One of the songs on the New Music list at Kinship Radio is “In the House” by Crowder.
After we all spent a year not going to church because of COVID, the song beautifully reminds us of what church — what a really good church–is like.
In it, Crowder describes a church where anyone is comfortable, where anyone can find grace, where we just can’t help celebrating our salvation, where there is so much love and mercy and evidence of the glorious, indescribable love of God in Christ Jesus, you want to hang a “Home Sweet Home” sign in the narthex.

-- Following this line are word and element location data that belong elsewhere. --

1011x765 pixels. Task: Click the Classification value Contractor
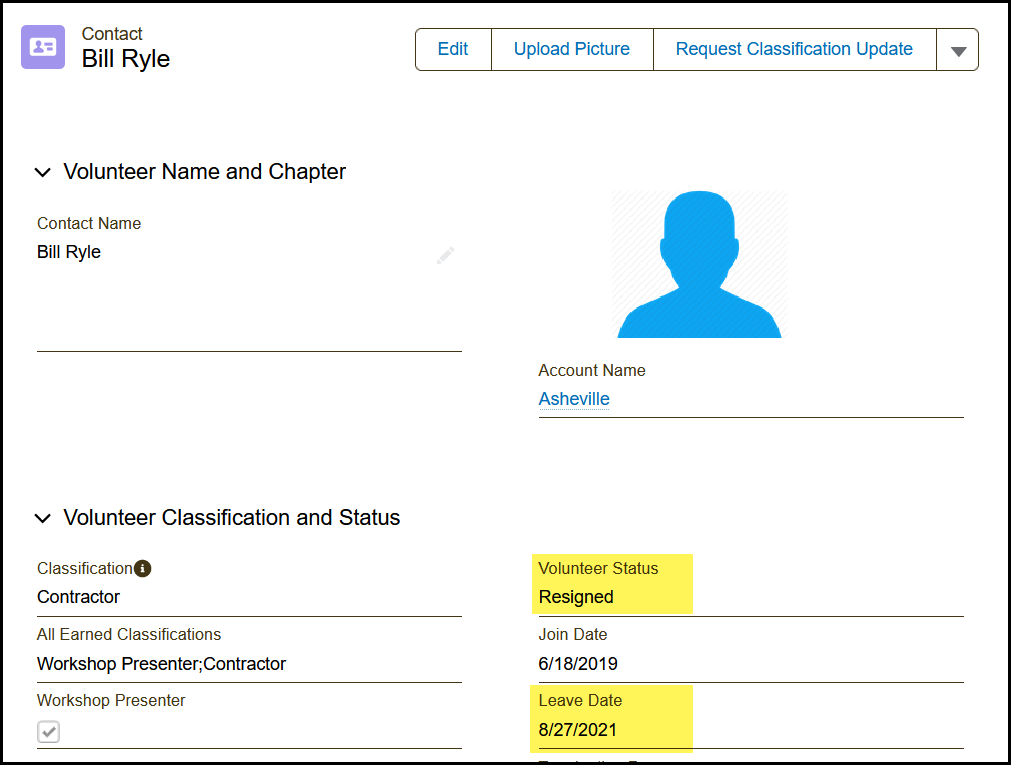[x=78, y=597]
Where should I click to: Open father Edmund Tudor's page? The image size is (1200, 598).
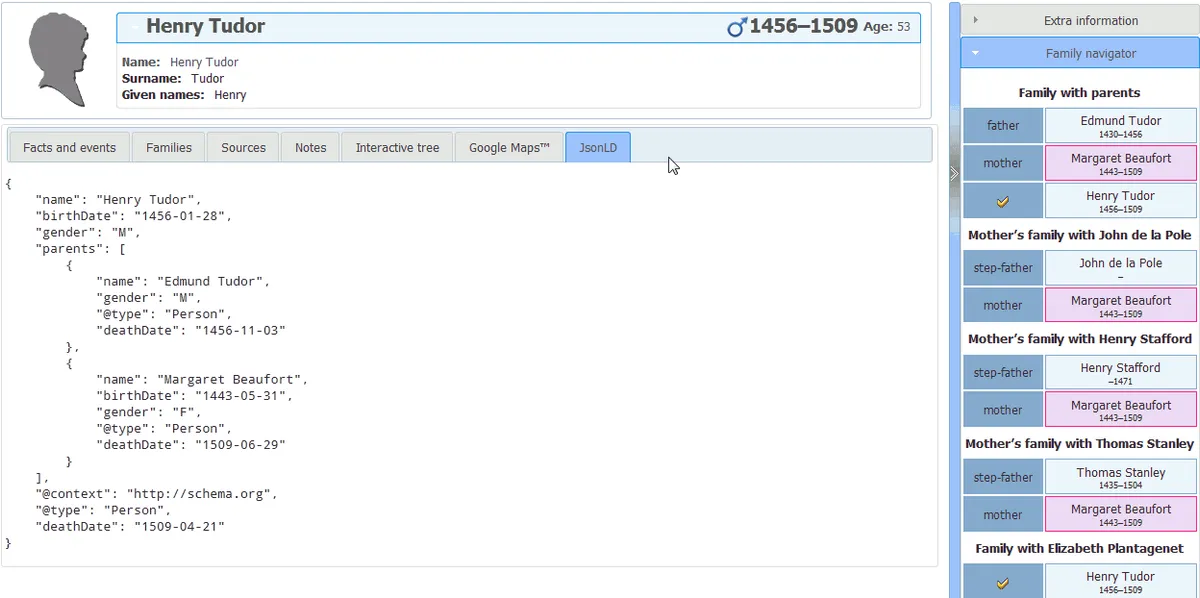point(1120,121)
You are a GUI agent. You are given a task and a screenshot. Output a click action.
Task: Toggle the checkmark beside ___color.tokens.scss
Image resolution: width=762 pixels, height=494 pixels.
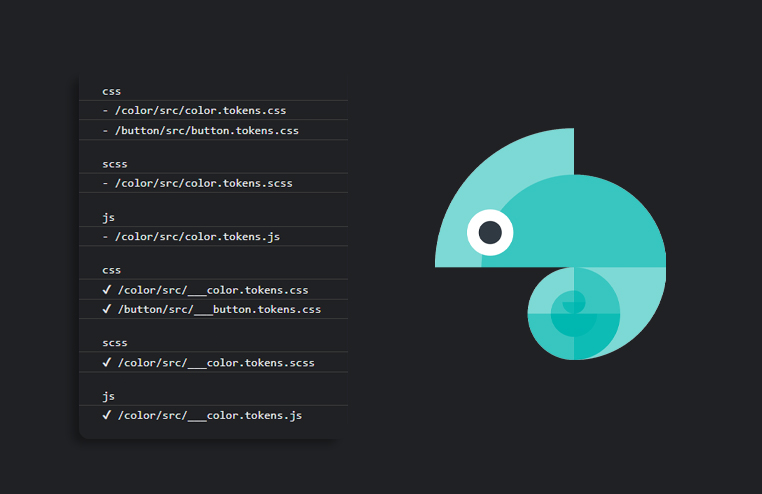point(107,362)
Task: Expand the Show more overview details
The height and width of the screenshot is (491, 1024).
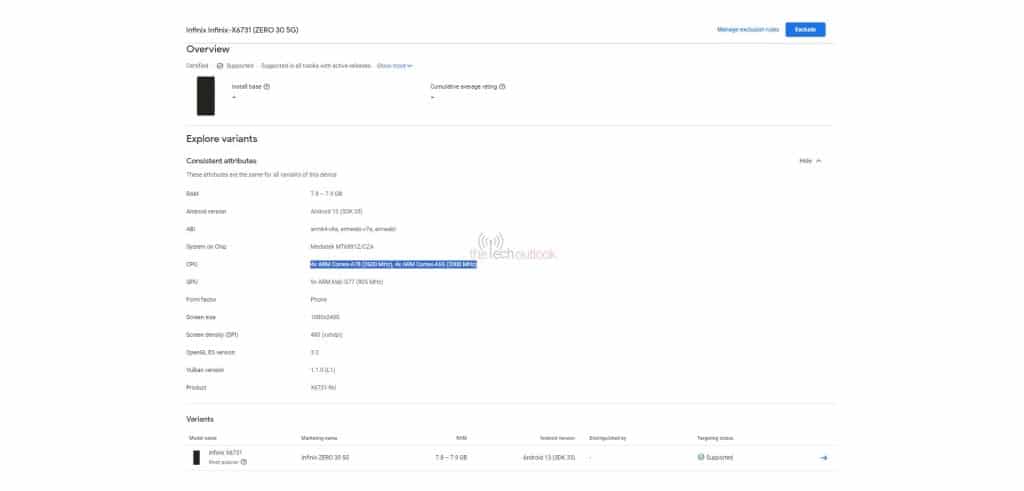Action: (x=394, y=66)
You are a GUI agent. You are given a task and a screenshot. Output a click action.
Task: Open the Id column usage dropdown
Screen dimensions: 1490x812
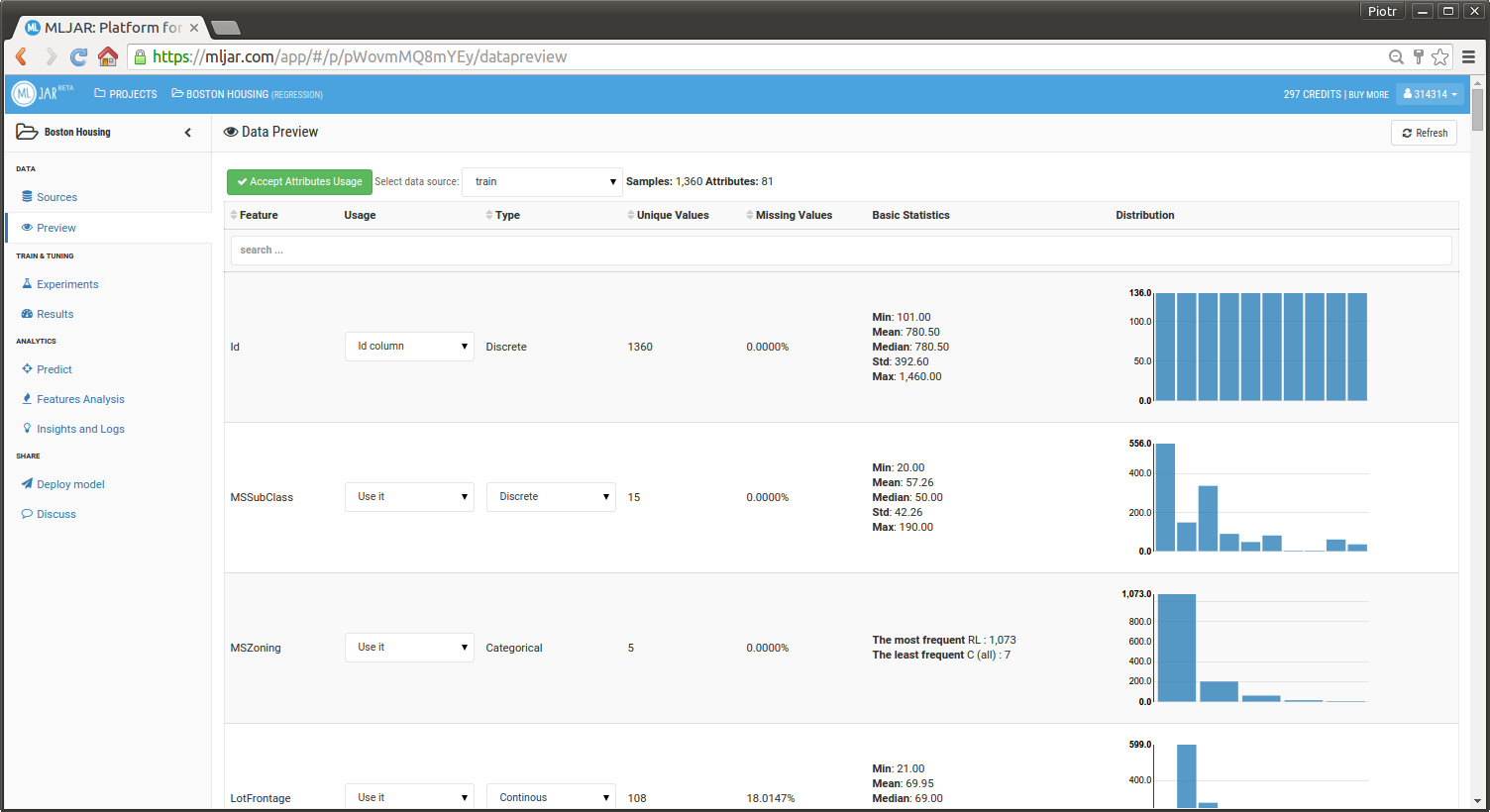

But when I’ve drawn the attention of some of my pastor friends to that song, they haven’t had much to say. One said he wasn’t convinced that the church he served was very much like the church the song describes.
Well, of course not.
Churches are messy places made up of messy people. Church board meetings are filled with more talk of broken furnaces and faded carpet than they are of broken people and threadbare souls. We get caught up in the temporal issues of this world and almost forget about the mission we have to draw people to eternal glory.
Almost.
While no church is perfect, God is worshiped and glorified in those imperfect places. People do encounter His love in the pews and from the pulpit. We do pray and bless and help and truly care about each other. Do we do it imperfectly, poorly, and even forget to love like we should? Yes, but our example is a God who sees all that, knows it better than we know it ourselves, and still, even then, loves us enough to die for us.
So, yes, the song does describe a church that probably doesn’t actually, truly exist outside the idyllic, poetic world of a set of song lyrics.
But what if we used the song as an example, a template, of what we could be? What if just a couple of us tried to be that somebody who loves them and were waiting at the door when they walked in Sunday morning?